La tarde del 21 de junio terminó convertida en una escena de violencia extrema en un aparcamiento de autocaravanas junto a la desembocadura del río Andarax, en Almería, donde una mujer de 44 años fue atacada dentro de su vehículo.
El detenido es un varón de 21 años al que se atribuye una agresión sexual cometida presuntamente con una navaja y un palo, en un asalto que se produjo sobre las 17:30 horas, cuando la víctima se encontraba en la autocaravana.
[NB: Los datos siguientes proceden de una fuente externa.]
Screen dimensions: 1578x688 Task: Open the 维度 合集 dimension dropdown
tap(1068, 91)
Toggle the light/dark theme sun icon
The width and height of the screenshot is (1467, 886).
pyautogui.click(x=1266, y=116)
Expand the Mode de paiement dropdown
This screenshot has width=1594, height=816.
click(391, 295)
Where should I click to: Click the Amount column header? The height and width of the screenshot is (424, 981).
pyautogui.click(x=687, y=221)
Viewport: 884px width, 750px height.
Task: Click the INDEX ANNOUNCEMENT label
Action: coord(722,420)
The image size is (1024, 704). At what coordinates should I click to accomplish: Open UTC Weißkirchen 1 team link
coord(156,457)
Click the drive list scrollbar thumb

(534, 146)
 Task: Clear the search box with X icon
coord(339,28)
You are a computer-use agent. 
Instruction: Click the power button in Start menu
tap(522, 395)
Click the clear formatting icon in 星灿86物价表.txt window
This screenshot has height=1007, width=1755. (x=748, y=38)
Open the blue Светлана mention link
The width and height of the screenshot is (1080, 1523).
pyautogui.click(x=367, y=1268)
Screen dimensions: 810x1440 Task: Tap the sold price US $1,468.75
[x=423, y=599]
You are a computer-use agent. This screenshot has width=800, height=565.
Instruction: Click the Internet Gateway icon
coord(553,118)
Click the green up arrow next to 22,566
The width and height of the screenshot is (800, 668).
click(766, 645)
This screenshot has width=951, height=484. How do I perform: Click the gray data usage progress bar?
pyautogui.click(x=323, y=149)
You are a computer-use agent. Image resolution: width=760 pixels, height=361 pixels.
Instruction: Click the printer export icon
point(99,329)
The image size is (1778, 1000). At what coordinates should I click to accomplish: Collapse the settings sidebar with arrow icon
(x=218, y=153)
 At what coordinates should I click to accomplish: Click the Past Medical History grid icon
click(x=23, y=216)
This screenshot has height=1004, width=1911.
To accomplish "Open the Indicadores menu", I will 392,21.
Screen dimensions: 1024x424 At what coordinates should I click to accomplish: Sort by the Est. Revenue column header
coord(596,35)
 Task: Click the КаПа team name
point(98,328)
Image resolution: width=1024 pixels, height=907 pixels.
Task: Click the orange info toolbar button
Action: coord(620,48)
La mujer, de origen alemán, quedó atrapada en un espacio cerrado mientras el agresor actuaba con una violencia que no se limitó al intento sexual, sino que también dejó un rastro de golpes, cortes y heridas visibles por todo el cuerpo.
El ataque no llegó más lejos por la intervención de un ciudadano que escuchó los gritos y se acercó hasta descubrir al asaltante semidesnudo sobre la víctima, una imagen que activó la alarma en cuestión de segundos.
Ese testigo empezó a tocar el claxon de su vehículo de forma insistente para romper la agresión, alertar a quienes estaban cerca y forzar la huida inmediata del sospechoso, que salió corriendo hacia una zona de maleza próxima.
La llamada a la Policía Nacional movilizó a las primeras patrullas, que al llegar encontraron a la mujer con el rostro desfigurado y múltiples lesiones, por lo que recibió asistencia inicial en el lugar antes de ser evacuada al Hospital Materno Infantil de Almería.
En el complejo hospitalario se activó el protocolo previsto para agresiones sexuales, con la intervención de especialistas forenses y del servicio de Ginecología, mientras la investigación arrancaba con la víctima ya bajo atención médica.
Al mismo tiempo, agentes de Policía Científica acordonaron el entorno de la autocaravana y peinaron la zona en busca de rastros, hasta que uno de los policías localizó al sospechoso oculto entre la vegetación cercana.
Cuando se vio descubierto, el hombre emprendió una segunda huida todavía más arriesgada: corrió hacia la orilla y se metió en el mar a pesar del fuerte viento y del oleaje, avanzando hasta quedar a unos cien metros de tierra firme.
La fuga cambió de sentido en pocos minutos, porque el joven empezó a mostrar agotamiento, dificultades para mantenerse a flote y signos de hundimiento, una situación que obligó a cinco agentes a lanzarse al agua para evitar que muriera allí mismo.
El rescate resultó especialmente complejo por el estado del mar y por la condición en la que se encontraba el sospechoso, descrito como semiconsciente cuando los policías lograron alcanzarlo y sacarlo de vuelta a la orilla.
Una vez fuera del agua, el hombre fue estabilizado y trasladado a un centro sanitario para ser evaluado físicamente, tras lo cual quedó detenido como presunto autor de los delitos de agresión sexual y lesiones.
Los cinco policías que participaron en la intervención también necesitaron asistencia médica después del rescate, una consecuencia que refleja hasta qué punto la detención quedó marcada por una persecución tan violenta como peligrosa.
La secuencia dejó dos certezas brutales: la rapidez de un testigo impidió que la agresión siguiera avanzando y la reacción policial consiguió que el presunto atacante no desapareciera entre la maleza ni bajo el agua antes de responder ante la justicia.